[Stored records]
* * * * * * *

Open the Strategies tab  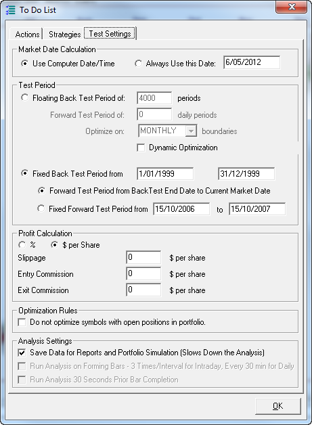[x=64, y=34]
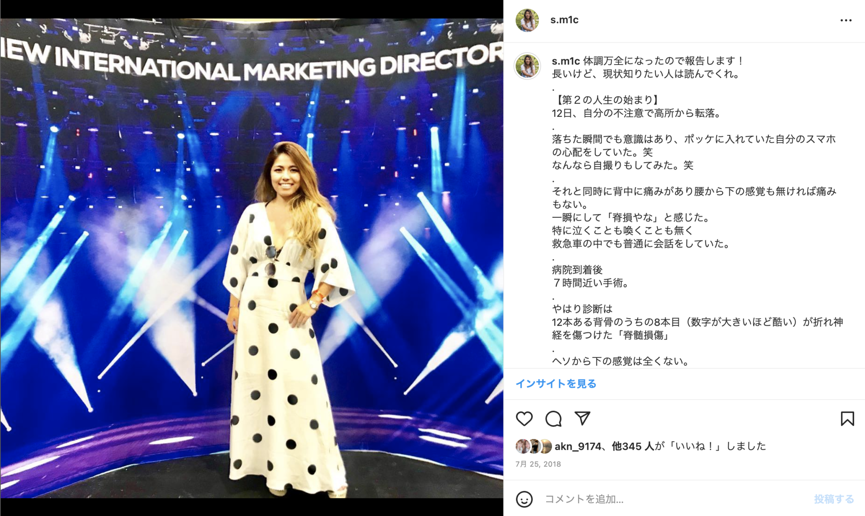Click the caption text 第2の人生の始まり
865x516 pixels.
coord(606,100)
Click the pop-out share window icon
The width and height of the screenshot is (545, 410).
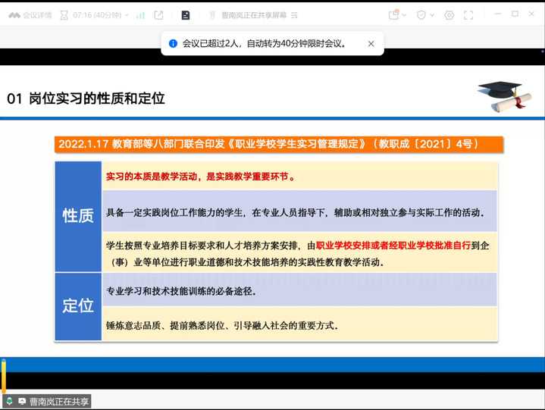pos(158,14)
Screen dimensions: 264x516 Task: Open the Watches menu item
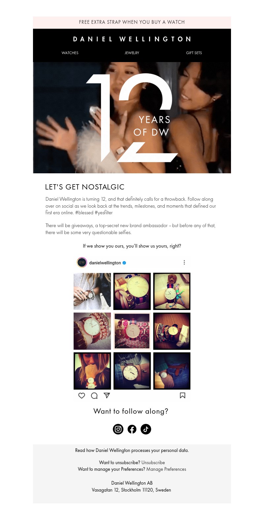coord(70,53)
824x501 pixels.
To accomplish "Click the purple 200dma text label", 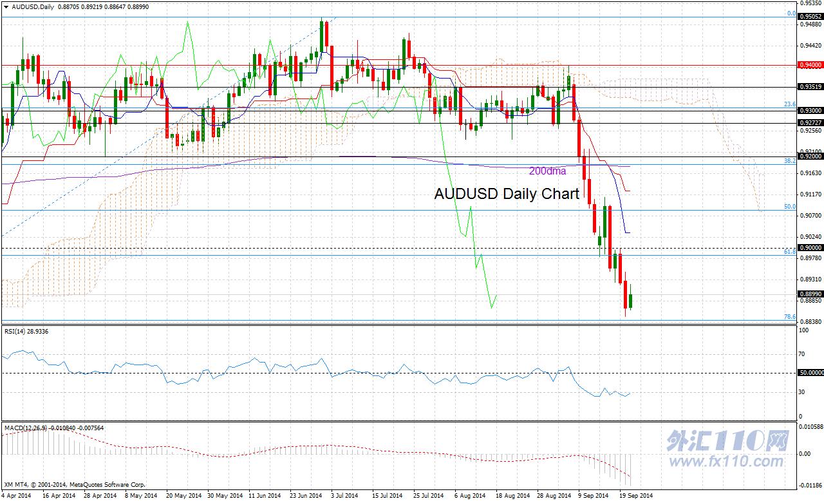I will (x=547, y=171).
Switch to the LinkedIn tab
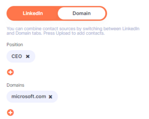The height and width of the screenshot is (119, 149). (33, 13)
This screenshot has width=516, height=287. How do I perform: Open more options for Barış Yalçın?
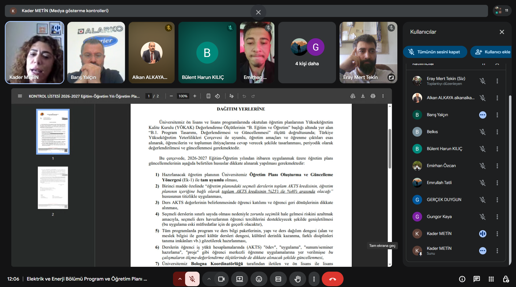[497, 115]
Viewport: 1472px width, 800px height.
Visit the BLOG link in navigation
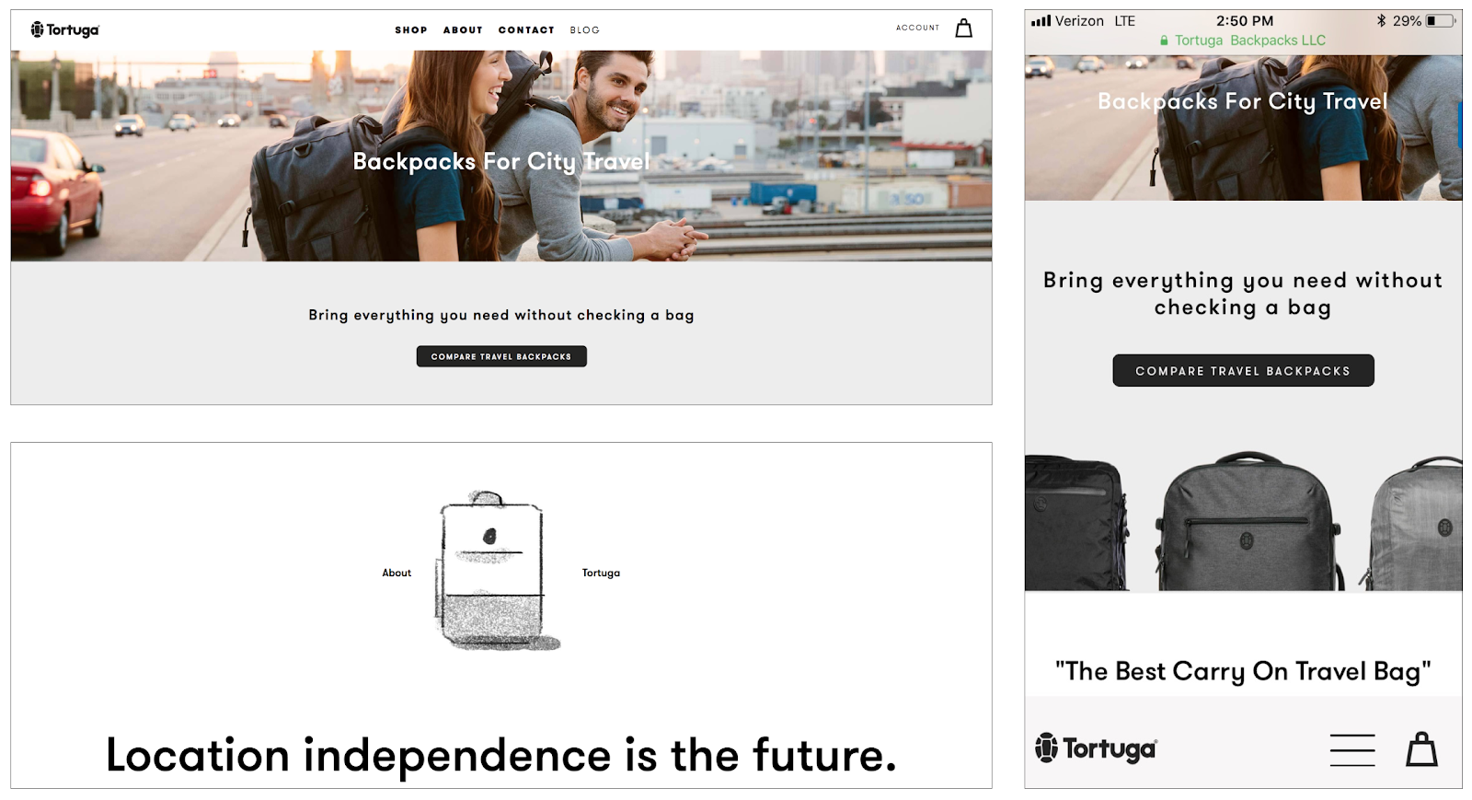click(584, 30)
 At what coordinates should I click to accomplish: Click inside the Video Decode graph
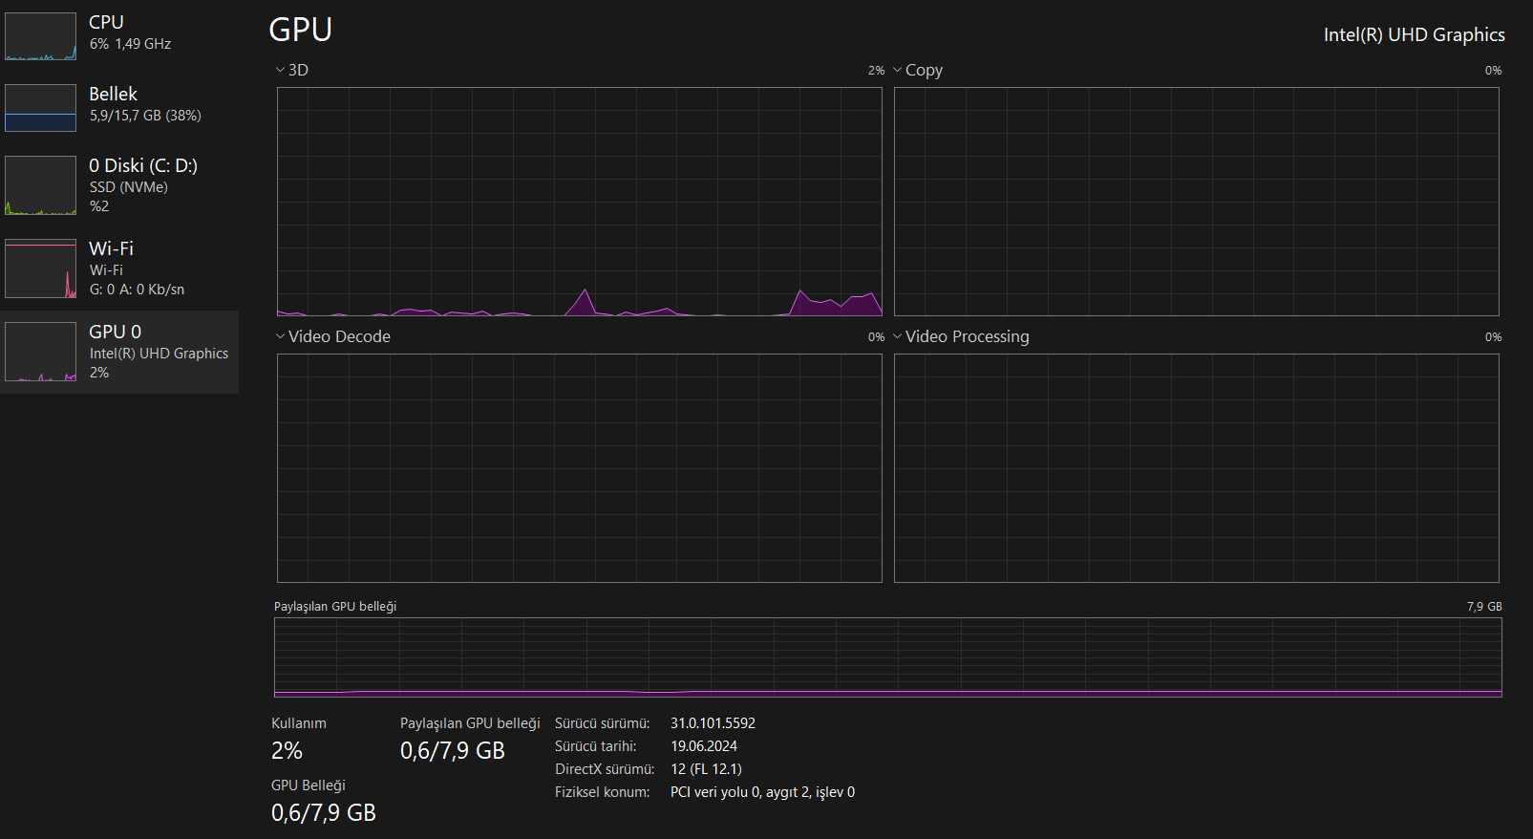[x=579, y=468]
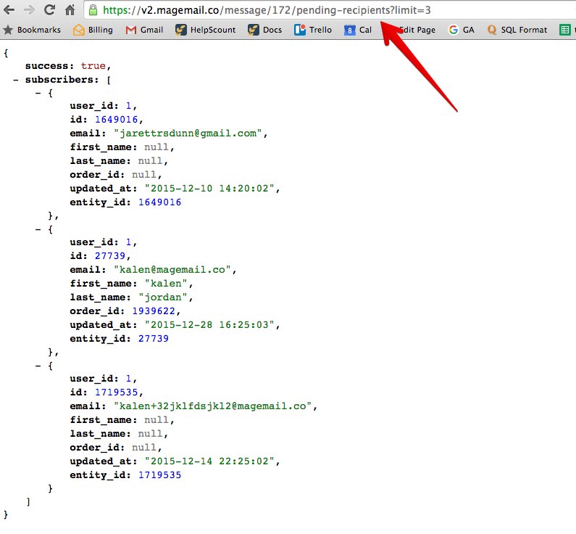The height and width of the screenshot is (534, 576).
Task: Collapse the first subscriber object jarettrsdunn
Action: 39,93
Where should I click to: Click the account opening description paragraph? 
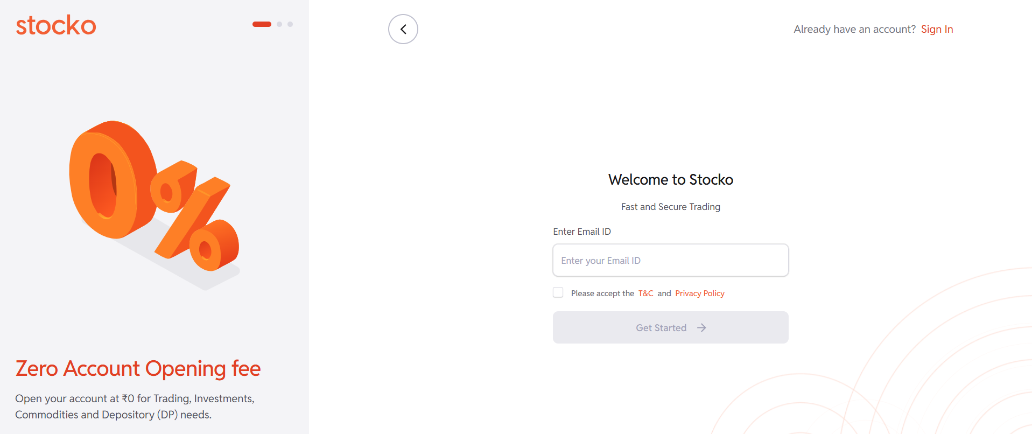(x=135, y=407)
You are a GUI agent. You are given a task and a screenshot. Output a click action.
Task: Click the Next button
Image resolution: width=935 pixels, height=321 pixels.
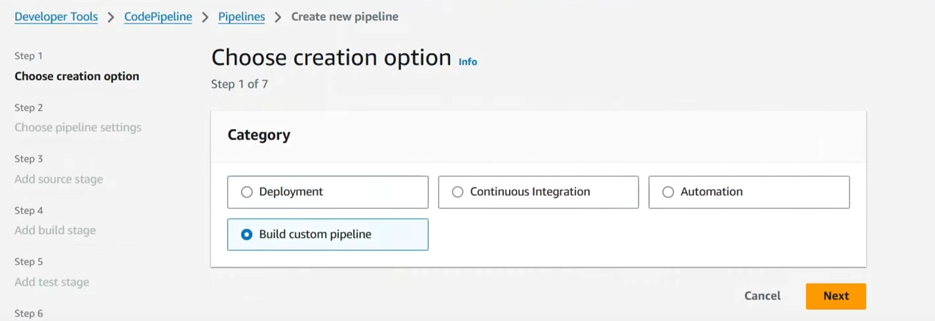pos(836,296)
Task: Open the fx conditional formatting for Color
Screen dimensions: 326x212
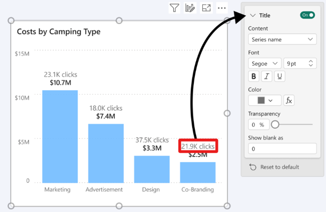Action: point(289,101)
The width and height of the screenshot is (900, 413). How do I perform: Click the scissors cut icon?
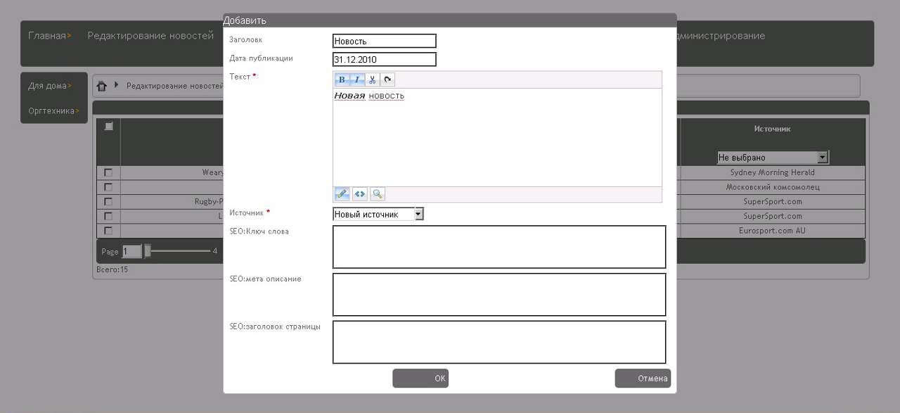(x=373, y=80)

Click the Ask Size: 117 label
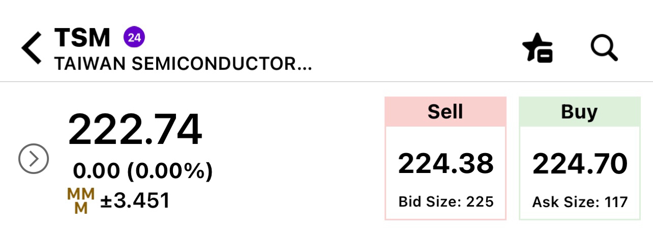point(580,202)
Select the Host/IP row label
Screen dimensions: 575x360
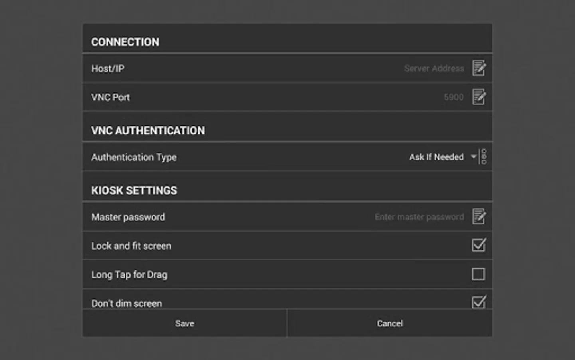point(108,69)
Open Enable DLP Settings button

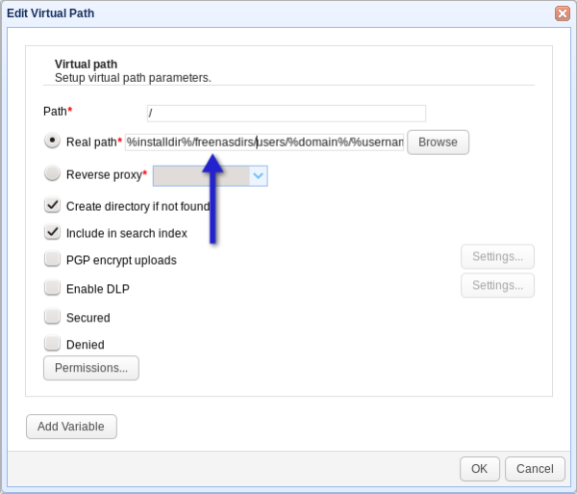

* * * * * * *

All lines from the one containing "Switch to the LinkedIn tab" to the end of the entries should appear in the output exactly as written, with no pictures.

Switch to the LinkedIn tab
The height and width of the screenshot is (119, 149). (33, 13)
This screenshot has width=516, height=287. How do I perform: Open more options for Barış Yalçın?
[497, 115]
Viewport: 1472px width, 800px height.
Visit the BLOG link in navigation
click(584, 30)
 At what coordinates should I click to accomplish: Click inside the Video Decode graph
[x=579, y=468]
The height and width of the screenshot is (534, 576).
Task: Collapse the first subscriber object jarettrsdunn
Action: 39,93
Where should I click to: Click the account opening description paragraph? 
(x=135, y=407)
You are a GUI agent. You are given a task and a screenshot. Output a click action.
Task: Click the Next button
Image resolution: width=935 pixels, height=321 pixels.
pos(836,296)
Task: Open the fx conditional formatting for Color
Screen dimensions: 326x212
Action: point(289,101)
The width and height of the screenshot is (900, 413). How do I perform: Click the scissors cut icon?
(x=373, y=80)

Click the Ask Size: 117 label
point(580,202)
Select the Host/IP row label
Screen dimensions: 575x360
point(108,69)
Open Enable DLP Settings button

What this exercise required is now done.